→ **DATA RECORDS**:
-- -- --
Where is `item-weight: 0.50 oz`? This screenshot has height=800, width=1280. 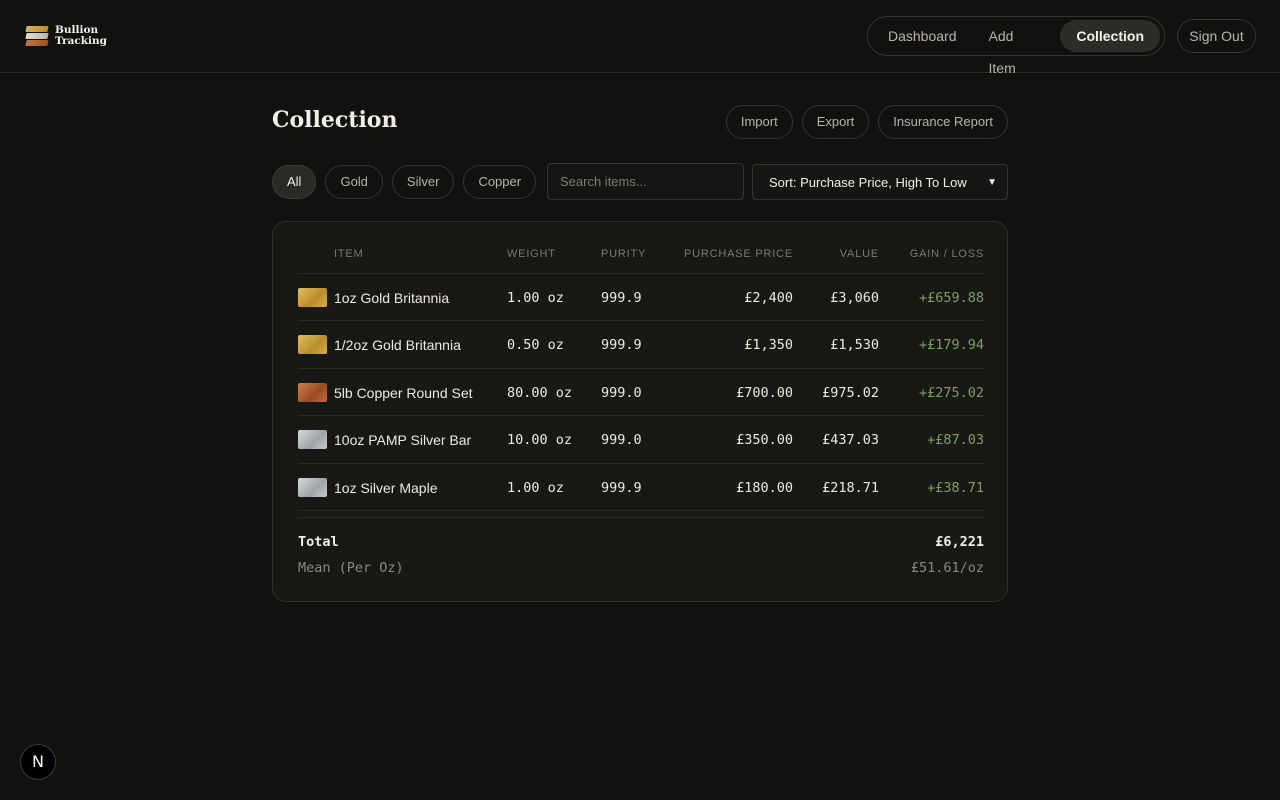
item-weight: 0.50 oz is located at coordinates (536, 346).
-- -- --
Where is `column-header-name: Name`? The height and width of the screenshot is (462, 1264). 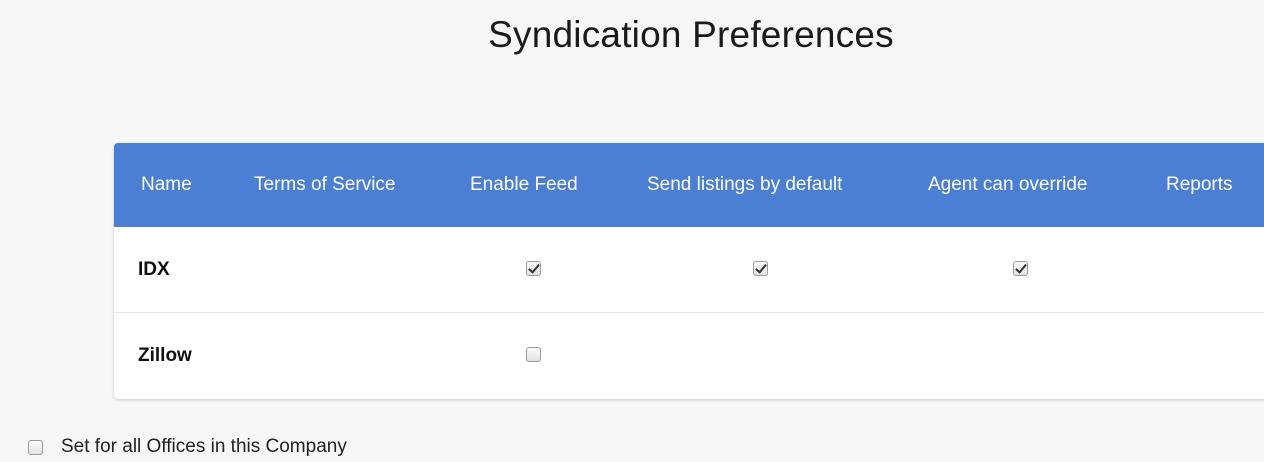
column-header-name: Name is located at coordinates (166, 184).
-- -- --
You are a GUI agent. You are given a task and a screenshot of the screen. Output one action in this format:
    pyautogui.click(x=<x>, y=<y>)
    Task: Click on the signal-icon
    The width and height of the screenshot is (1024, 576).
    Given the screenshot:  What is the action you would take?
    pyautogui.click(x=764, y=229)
-- -- --
→ **THE TASK**: Copy the rows from the line with "has height=800, width=1280." to the line with "item-weight: 0.50 oz is", substituting "image" for "screenshot" and keeping everything else the same. Leave the pictures out of your answer.

→ **SOLUTION BELOW**:
Where is `item-weight: 0.50 oz`? This image has height=800, width=1280. 
item-weight: 0.50 oz is located at coordinates (536, 346).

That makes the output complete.